— Start of EXTRACTED ENTRIES —

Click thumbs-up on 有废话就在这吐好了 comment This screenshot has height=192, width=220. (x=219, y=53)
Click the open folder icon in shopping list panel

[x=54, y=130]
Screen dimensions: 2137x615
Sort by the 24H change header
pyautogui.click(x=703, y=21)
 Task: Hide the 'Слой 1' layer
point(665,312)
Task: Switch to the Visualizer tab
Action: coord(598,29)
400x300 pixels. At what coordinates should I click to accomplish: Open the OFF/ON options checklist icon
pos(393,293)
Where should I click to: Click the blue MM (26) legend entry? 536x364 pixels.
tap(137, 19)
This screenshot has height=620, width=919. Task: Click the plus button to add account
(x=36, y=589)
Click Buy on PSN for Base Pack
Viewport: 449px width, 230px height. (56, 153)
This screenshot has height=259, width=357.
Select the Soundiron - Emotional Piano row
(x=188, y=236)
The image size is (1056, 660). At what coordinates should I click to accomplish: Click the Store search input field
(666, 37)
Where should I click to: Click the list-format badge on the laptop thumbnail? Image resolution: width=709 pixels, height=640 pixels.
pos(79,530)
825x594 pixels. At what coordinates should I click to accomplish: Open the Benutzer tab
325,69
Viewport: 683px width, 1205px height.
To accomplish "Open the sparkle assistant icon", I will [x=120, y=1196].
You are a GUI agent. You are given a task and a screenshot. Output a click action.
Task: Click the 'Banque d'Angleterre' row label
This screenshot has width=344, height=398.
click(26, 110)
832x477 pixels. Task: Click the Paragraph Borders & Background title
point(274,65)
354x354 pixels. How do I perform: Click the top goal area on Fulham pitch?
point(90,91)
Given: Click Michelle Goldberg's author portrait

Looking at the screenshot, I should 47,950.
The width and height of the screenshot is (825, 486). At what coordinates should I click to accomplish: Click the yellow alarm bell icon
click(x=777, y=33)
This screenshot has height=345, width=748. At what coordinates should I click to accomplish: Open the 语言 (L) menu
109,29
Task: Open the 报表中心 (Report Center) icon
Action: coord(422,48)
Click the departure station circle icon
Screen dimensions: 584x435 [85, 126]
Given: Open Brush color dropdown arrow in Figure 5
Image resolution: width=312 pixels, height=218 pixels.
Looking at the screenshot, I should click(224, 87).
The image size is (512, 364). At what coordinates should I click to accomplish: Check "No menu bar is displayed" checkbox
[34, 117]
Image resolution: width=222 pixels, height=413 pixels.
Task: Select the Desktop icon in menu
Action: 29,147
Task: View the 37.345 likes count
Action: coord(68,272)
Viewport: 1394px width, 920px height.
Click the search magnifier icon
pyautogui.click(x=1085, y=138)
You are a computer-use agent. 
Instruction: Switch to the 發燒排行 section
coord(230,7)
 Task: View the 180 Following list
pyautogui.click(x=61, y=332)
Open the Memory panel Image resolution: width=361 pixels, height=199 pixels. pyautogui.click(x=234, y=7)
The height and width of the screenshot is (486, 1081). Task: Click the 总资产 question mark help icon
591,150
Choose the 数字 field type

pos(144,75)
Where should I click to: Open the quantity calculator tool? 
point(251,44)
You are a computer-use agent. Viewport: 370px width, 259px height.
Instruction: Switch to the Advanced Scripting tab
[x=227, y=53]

— End of EXTRACTED ENTRIES —

- BRIEF: Rewrite the entries above, changing "At what coordinates should I click to accomplish" to "What point should I click to accomplish" wherever it appears and keeping everything else the same.

- THE ANSWER:
Click thumbs-up on 有废话就在这吐好了 comment This screenshot has height=192, width=220. (x=219, y=53)
Click the open folder icon in shopping list panel

[x=54, y=130]
Screen dimensions: 2137x615
Sort by the 24H change header
pyautogui.click(x=703, y=21)
 Task: Hide the 'Слой 1' layer
point(665,312)
Task: Switch to the Visualizer tab
Action: coord(598,29)
400x300 pixels. What point should I click to accomplish: Open the OFF/ON options checklist icon
pos(393,293)
Where should I click to: Click the blue MM (26) legend entry? 536x364 pixels.
tap(137, 19)
This screenshot has height=620, width=919. Task: Click the plus button to add account
(x=36, y=589)
Click Buy on PSN for Base Pack
Viewport: 449px width, 230px height. (56, 153)
This screenshot has height=259, width=357.
Select the Soundiron - Emotional Piano row
(x=188, y=236)
The image size is (1056, 660). What point should I click to accomplish: Click the Store search input field
(666, 37)
Where should I click to: Click the list-format badge on the laptop thumbnail? Image resolution: width=709 pixels, height=640 pixels.
pos(79,530)
825x594 pixels. What point should I click to accomplish: Open the Benutzer tab
325,69
Viewport: 683px width, 1205px height.
To accomplish "Open the sparkle assistant icon", I will [x=120, y=1196].
You are a GUI agent. You are given a task and a screenshot. Output a click action.
Task: Click the 'Banque d'Angleterre' row label
This screenshot has width=344, height=398.
click(26, 110)
832x477 pixels. Task: Click the Paragraph Borders & Background title
point(274,65)
354x354 pixels. How do I perform: Click the top goal area on Fulham pitch?
point(90,91)
Given: Click Michelle Goldberg's author portrait

Looking at the screenshot, I should 47,950.
The width and height of the screenshot is (825, 486). What point should I click to accomplish: Click the yellow alarm bell icon
click(x=777, y=33)
This screenshot has height=345, width=748. What point should I click to accomplish: Open the 语言 (L) menu
109,29
Task: Open the 报表中心 (Report Center) icon
Action: coord(422,48)
Click the departure station circle icon
Screen dimensions: 584x435 [85, 126]
Given: Open Brush color dropdown arrow in Figure 5
Image resolution: width=312 pixels, height=218 pixels.
Looking at the screenshot, I should click(224, 87).
The image size is (512, 364). What point should I click to accomplish: Check "No menu bar is displayed" checkbox
[34, 117]
Image resolution: width=222 pixels, height=413 pixels.
Task: Select the Desktop icon in menu
Action: 29,147
Task: View the 37.345 likes count
Action: coord(68,272)
Viewport: 1394px width, 920px height.
Click the search magnifier icon
pyautogui.click(x=1085, y=138)
You are a computer-use agent. 
Instruction: Switch to the 發燒排行 section
coord(230,7)
 Task: View the 180 Following list
pyautogui.click(x=61, y=332)
Open the Memory panel Image resolution: width=361 pixels, height=199 pixels. pyautogui.click(x=234, y=7)
The height and width of the screenshot is (486, 1081). Task: Click the 总资产 question mark help icon
591,150
Choose the 数字 field type

pos(144,75)
Where should I click to: Open the quantity calculator tool? 
point(251,44)
You are a computer-use agent. Viewport: 370px width, 259px height.
Instruction: Switch to the Advanced Scripting tab
[x=227, y=53]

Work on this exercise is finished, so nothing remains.